All the sparkle and glittery gems had fallen off the tutus and it looked like a pair of mice were stealing a sword. “But worse was to come. With a crash! And a yell! / The Christmas tree used in the party scene fell! / Its ornaments shattered across the stage floor / and none of its lights would light up anymore.” Even the Mouse King was missing. The little snow-covered town was going to be sorely disappointed if the show didn’t go on. Could anything be done to save the theater from the worst disaster ever?
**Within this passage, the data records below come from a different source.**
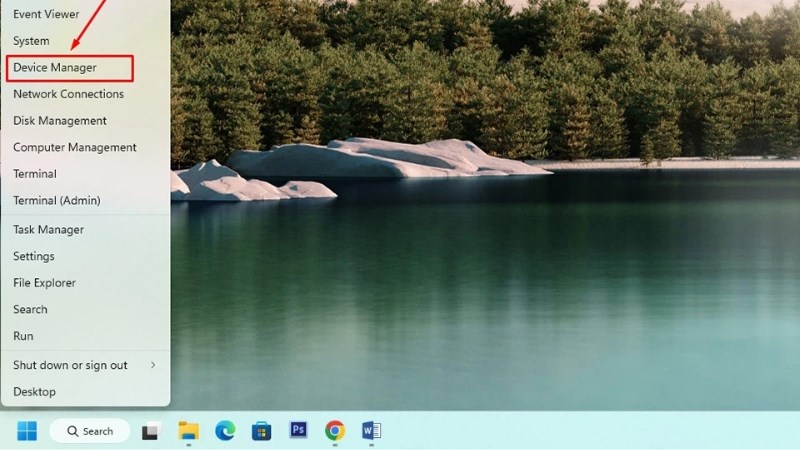Screen dimensions: 800x450
Task: Launch Microsoft Edge from the taskbar
Action: point(225,431)
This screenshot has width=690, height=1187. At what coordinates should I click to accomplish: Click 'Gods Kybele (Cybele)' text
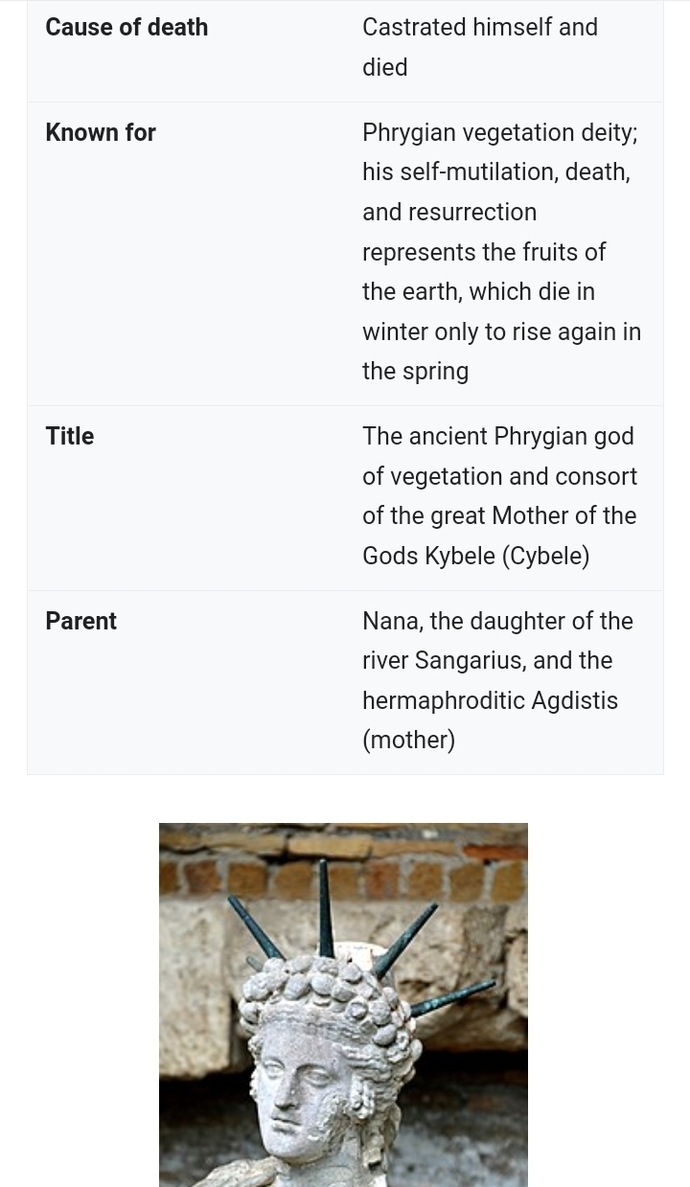coord(476,556)
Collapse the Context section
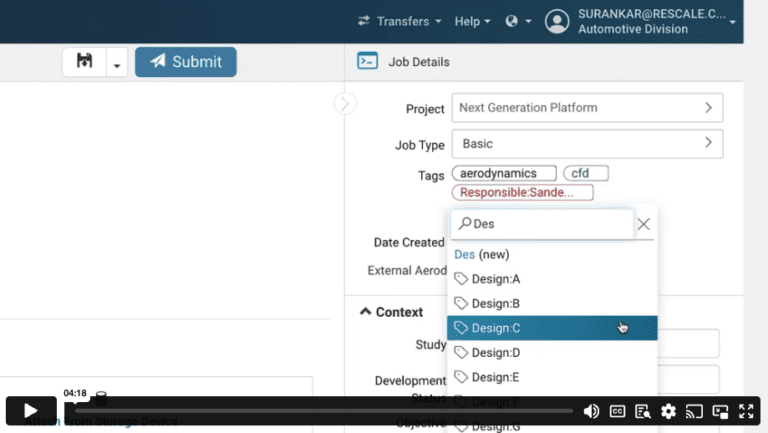 click(x=365, y=312)
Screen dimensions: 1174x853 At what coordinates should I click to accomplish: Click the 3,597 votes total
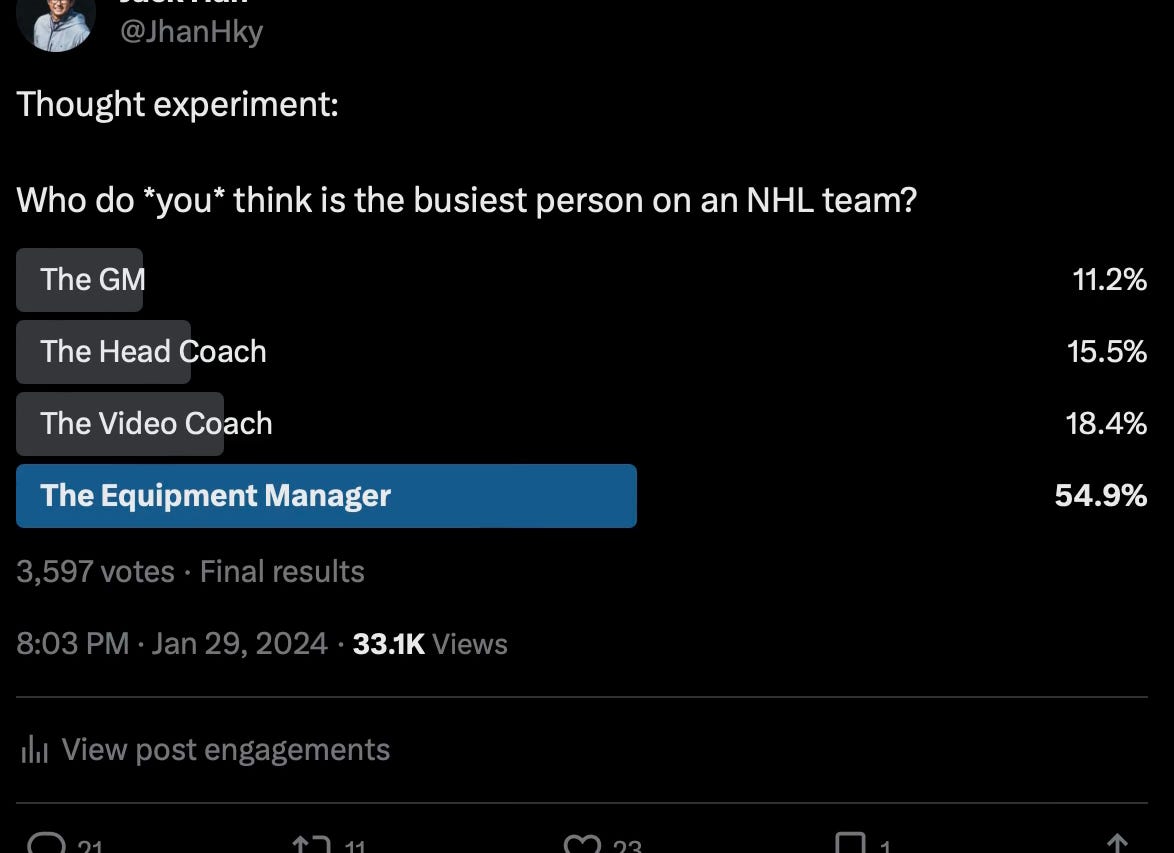(x=95, y=571)
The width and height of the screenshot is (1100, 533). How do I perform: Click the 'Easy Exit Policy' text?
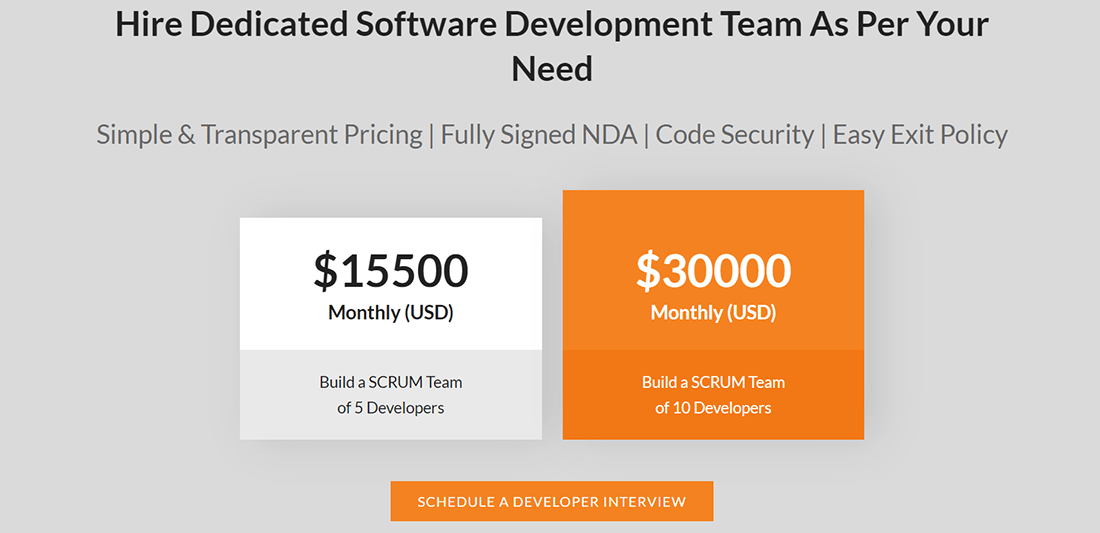click(x=920, y=134)
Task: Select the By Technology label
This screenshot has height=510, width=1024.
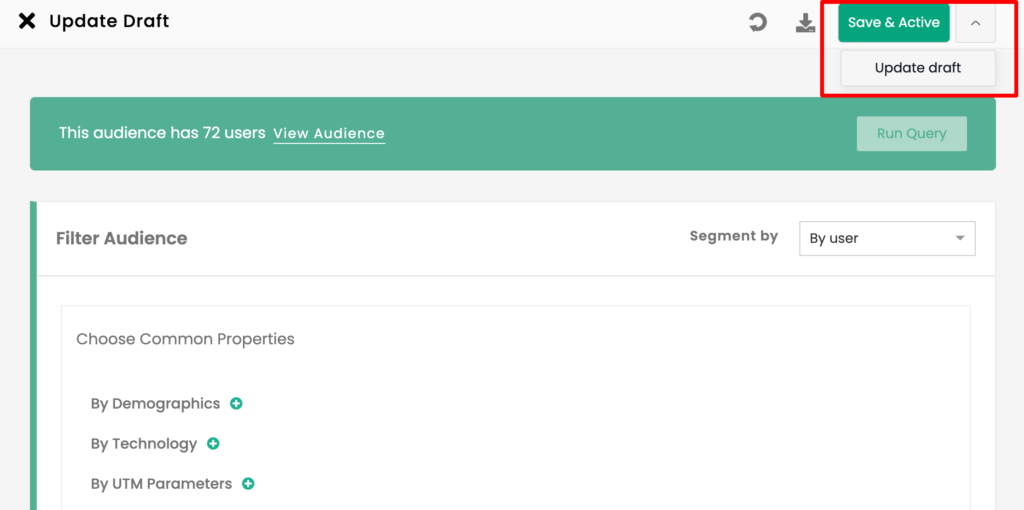Action: [x=144, y=444]
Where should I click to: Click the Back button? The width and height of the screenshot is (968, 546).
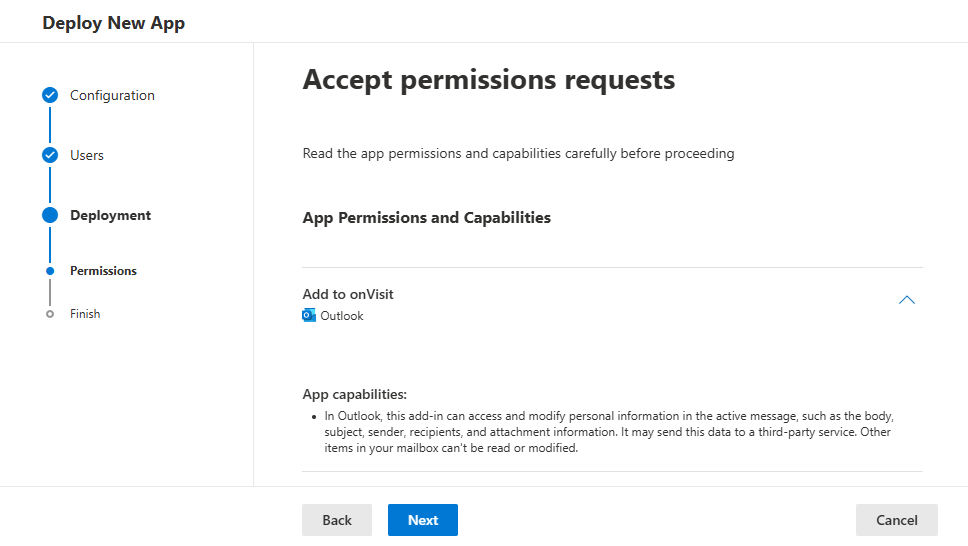click(336, 520)
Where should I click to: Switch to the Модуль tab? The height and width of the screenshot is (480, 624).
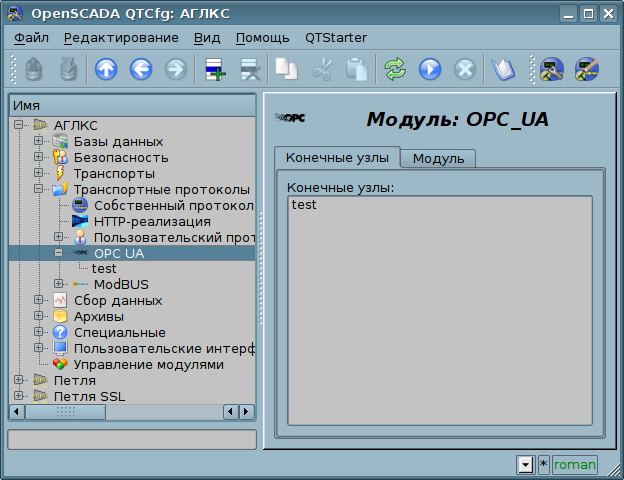(x=438, y=158)
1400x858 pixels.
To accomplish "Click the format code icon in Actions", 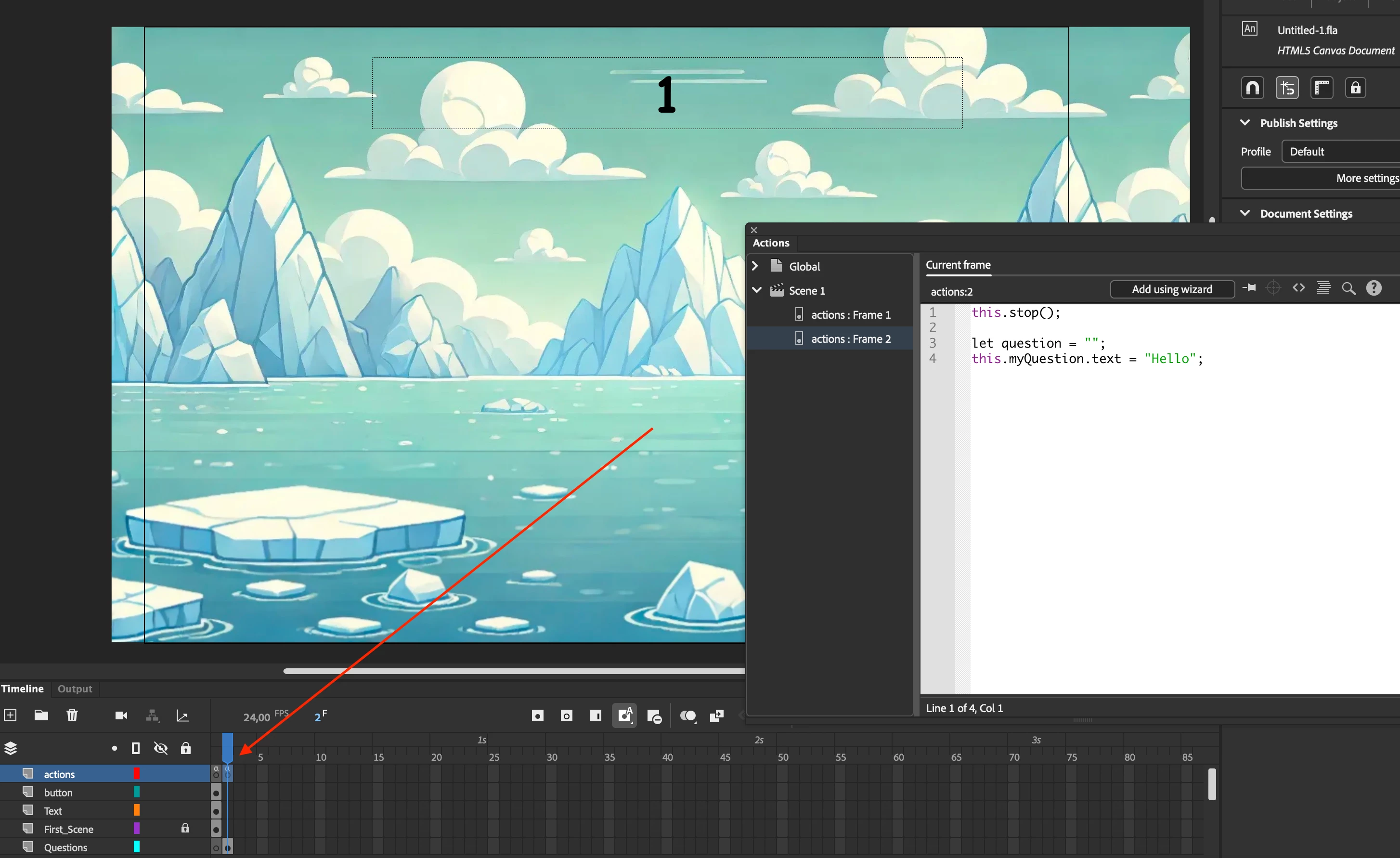I will pos(1323,288).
Similar to many Christmas tales, this one is adapted from Clement C. Moore’s poem, Twas the Night Before Christmas. Indeed it was a disaster in the making at the little theater that young children will find amusing, especially those who love ballet. I loved the rhyming scheme, one that’s so difficult to do well. The touches of humor, both in the verse and the artwork are totally charming. Every turn of the page finds yet another disaster that will delight. In the back of the book is a glossary of ballet and theater terms and a brief overview of “The Nutcracker” Ballet.
Quill says: A very unique and fun tale that will amuse even the most curmudgeonly person!